>> Begin Provided entries

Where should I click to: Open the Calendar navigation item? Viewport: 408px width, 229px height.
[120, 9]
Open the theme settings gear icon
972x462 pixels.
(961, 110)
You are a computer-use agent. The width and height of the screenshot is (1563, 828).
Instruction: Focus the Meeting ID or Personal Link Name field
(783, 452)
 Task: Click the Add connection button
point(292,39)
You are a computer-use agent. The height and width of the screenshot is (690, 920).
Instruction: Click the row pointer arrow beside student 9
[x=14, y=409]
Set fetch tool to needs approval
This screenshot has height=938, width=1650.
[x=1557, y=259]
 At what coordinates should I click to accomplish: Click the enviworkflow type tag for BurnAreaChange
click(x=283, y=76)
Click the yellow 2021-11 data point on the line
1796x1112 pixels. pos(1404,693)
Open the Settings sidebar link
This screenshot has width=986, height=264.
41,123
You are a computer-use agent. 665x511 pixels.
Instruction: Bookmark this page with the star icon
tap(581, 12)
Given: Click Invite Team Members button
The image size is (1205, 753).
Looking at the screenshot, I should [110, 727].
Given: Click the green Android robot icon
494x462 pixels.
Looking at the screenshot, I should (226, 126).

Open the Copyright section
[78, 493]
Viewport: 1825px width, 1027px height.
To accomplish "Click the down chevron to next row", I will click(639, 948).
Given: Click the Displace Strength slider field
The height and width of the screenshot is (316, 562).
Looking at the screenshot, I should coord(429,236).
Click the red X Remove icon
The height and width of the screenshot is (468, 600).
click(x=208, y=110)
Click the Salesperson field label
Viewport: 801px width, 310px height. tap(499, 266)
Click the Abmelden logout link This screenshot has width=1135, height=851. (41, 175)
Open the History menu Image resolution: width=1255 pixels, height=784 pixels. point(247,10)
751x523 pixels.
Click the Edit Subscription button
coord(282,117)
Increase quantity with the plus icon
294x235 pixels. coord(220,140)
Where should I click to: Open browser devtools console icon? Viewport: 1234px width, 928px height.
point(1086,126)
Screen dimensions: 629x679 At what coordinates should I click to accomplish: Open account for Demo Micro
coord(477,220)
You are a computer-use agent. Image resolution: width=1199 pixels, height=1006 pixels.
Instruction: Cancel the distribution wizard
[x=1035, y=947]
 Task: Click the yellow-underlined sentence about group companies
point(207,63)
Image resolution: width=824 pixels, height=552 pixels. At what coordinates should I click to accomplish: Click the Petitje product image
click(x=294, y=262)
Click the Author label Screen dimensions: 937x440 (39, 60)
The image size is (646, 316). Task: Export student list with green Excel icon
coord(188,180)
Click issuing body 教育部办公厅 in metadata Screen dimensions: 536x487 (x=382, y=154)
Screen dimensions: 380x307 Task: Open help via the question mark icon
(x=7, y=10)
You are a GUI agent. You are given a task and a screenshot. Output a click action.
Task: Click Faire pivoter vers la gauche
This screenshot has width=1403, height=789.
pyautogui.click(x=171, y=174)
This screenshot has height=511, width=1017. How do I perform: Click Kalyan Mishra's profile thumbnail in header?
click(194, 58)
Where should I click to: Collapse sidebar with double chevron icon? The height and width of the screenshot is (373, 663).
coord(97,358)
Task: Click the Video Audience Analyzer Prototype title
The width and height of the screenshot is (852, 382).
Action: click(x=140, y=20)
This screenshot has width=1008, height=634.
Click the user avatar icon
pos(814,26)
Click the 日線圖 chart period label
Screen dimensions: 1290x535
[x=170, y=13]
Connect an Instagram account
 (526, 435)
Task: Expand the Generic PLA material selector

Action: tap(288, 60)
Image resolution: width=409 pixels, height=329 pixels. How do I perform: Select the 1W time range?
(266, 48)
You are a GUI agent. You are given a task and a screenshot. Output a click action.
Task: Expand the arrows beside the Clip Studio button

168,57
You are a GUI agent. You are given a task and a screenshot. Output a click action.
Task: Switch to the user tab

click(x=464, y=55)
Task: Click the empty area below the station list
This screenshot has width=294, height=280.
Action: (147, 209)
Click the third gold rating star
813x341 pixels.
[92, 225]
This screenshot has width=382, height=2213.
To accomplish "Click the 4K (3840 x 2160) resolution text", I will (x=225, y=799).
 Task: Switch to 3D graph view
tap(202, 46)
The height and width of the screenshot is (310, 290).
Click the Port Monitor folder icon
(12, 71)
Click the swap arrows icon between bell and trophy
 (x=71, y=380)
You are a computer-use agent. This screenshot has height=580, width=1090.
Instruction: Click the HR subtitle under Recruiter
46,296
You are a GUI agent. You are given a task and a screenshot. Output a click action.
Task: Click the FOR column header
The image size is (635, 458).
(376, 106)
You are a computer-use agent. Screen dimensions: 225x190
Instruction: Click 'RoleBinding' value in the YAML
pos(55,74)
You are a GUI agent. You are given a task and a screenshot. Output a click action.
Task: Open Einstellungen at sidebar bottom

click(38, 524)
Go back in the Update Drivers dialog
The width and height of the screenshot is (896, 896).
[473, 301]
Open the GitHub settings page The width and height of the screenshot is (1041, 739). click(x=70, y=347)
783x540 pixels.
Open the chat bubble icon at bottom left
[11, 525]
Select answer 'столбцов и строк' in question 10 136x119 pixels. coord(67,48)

>> End Provided entries

● Task
Print all of the lines above again with no changes.

● Result
Where should I click to: Open the Calendar navigation item? Viewport: 408px width, 229px height.
[120, 9]
Open the theme settings gear icon
972x462 pixels.
(961, 110)
You are a computer-use agent. The width and height of the screenshot is (1563, 828).
Instruction: Focus the Meeting ID or Personal Link Name field
(783, 452)
 Task: Click the Add connection button
point(292,39)
You are a computer-use agent. The height and width of the screenshot is (690, 920).
Instruction: Click the row pointer arrow beside student 9
[x=14, y=409]
Set fetch tool to needs approval
This screenshot has height=938, width=1650.
[x=1557, y=259]
 At what coordinates should I click to accomplish: Click the enviworkflow type tag for BurnAreaChange
click(x=283, y=76)
Click the yellow 2021-11 data point on the line
1796x1112 pixels. pos(1404,693)
Open the Settings sidebar link
This screenshot has width=986, height=264.
41,123
You are a computer-use agent. 665x511 pixels.
Instruction: Bookmark this page with the star icon
tap(581, 12)
Given: Click Invite Team Members button
The image size is (1205, 753).
Looking at the screenshot, I should [110, 727].
Given: Click the green Android robot icon
494x462 pixels.
Looking at the screenshot, I should (226, 126).

Open the Copyright section
[78, 493]
Viewport: 1825px width, 1027px height.
To accomplish "Click the down chevron to next row", I will click(639, 948).
Given: Click the Displace Strength slider field
The height and width of the screenshot is (316, 562).
Looking at the screenshot, I should coord(429,236).
Click the red X Remove icon
The height and width of the screenshot is (468, 600).
click(x=208, y=110)
Click the Salesperson field label
Viewport: 801px width, 310px height. tap(499, 266)
Click the Abmelden logout link This screenshot has width=1135, height=851. (41, 175)
Open the History menu Image resolution: width=1255 pixels, height=784 pixels. point(247,10)
751x523 pixels.
Click the Edit Subscription button
coord(282,117)
Increase quantity with the plus icon
294x235 pixels. coord(220,140)
Where should I click to: Open browser devtools console icon? Viewport: 1234px width, 928px height.
point(1086,126)
Screen dimensions: 629x679 At what coordinates should I click to accomplish: Open account for Demo Micro
coord(477,220)
You are a computer-use agent. Image resolution: width=1199 pixels, height=1006 pixels.
Instruction: Cancel the distribution wizard
[x=1035, y=947]
 Task: Click the yellow-underlined sentence about group companies
point(207,63)
Image resolution: width=824 pixels, height=552 pixels. At what coordinates should I click to accomplish: Click the Petitje product image
click(x=294, y=262)
Click the Author label Screen dimensions: 937x440 (39, 60)
The image size is (646, 316). Task: Export student list with green Excel icon
coord(188,180)
Click issuing body 教育部办公厅 in metadata Screen dimensions: 536x487 (x=382, y=154)
Screen dimensions: 380x307 Task: Open help via the question mark icon
(x=7, y=10)
You are a GUI agent. You are given a task and a screenshot. Output a click action.
Task: Click Faire pivoter vers la gauche
This screenshot has width=1403, height=789.
pyautogui.click(x=171, y=174)
This screenshot has height=511, width=1017. How do I perform: Click Kalyan Mishra's profile thumbnail in header?
click(194, 58)
Where should I click to: Collapse sidebar with double chevron icon? The height and width of the screenshot is (373, 663).
coord(97,358)
Task: Click the Video Audience Analyzer Prototype title
The width and height of the screenshot is (852, 382).
Action: click(x=140, y=20)
This screenshot has width=1008, height=634.
Click the user avatar icon
pos(814,26)
Click the 日線圖 chart period label
Screen dimensions: 1290x535
[x=170, y=13]
Connect an Instagram account
 (526, 435)
Task: Expand the Generic PLA material selector

Action: tap(288, 60)
Image resolution: width=409 pixels, height=329 pixels. How do I perform: Select the 1W time range?
(266, 48)
You are a GUI agent. You are given a task and a screenshot. Output a click action.
Task: Expand the arrows beside the Clip Studio button

168,57
You are a GUI agent. You are given a task and a screenshot. Output a click action.
Task: Switch to the user tab

click(x=464, y=55)
Task: Click the empty area below the station list
This screenshot has width=294, height=280.
Action: (147, 209)
Click the third gold rating star
813x341 pixels.
[92, 225]
This screenshot has width=382, height=2213.
To accomplish "Click the 4K (3840 x 2160) resolution text", I will (x=225, y=799).
 Task: Switch to 3D graph view
tap(202, 46)
The height and width of the screenshot is (310, 290).
Click the Port Monitor folder icon
(12, 71)
Click the swap arrows icon between bell and trophy
 (x=71, y=380)
You are a computer-use agent. This screenshot has height=580, width=1090.
Instruction: Click the HR subtitle under Recruiter
46,296
You are a GUI agent. You are given a task and a screenshot. Output a click action.
Task: Click the FOR column header
The image size is (635, 458).
(376, 106)
You are a computer-use agent. Screen dimensions: 225x190
Instruction: Click 'RoleBinding' value in the YAML
pos(55,74)
You are a GUI agent. You are given a task and a screenshot. Output a click action.
Task: Open Einstellungen at sidebar bottom

click(38, 524)
Go back in the Update Drivers dialog
The width and height of the screenshot is (896, 896).
[473, 301]
Open the GitHub settings page The width and height of the screenshot is (1041, 739). click(x=70, y=347)
783x540 pixels.
Open the chat bubble icon at bottom left
[11, 525]
Select answer 'столбцов и строк' in question 10 136x119 pixels. coord(67,48)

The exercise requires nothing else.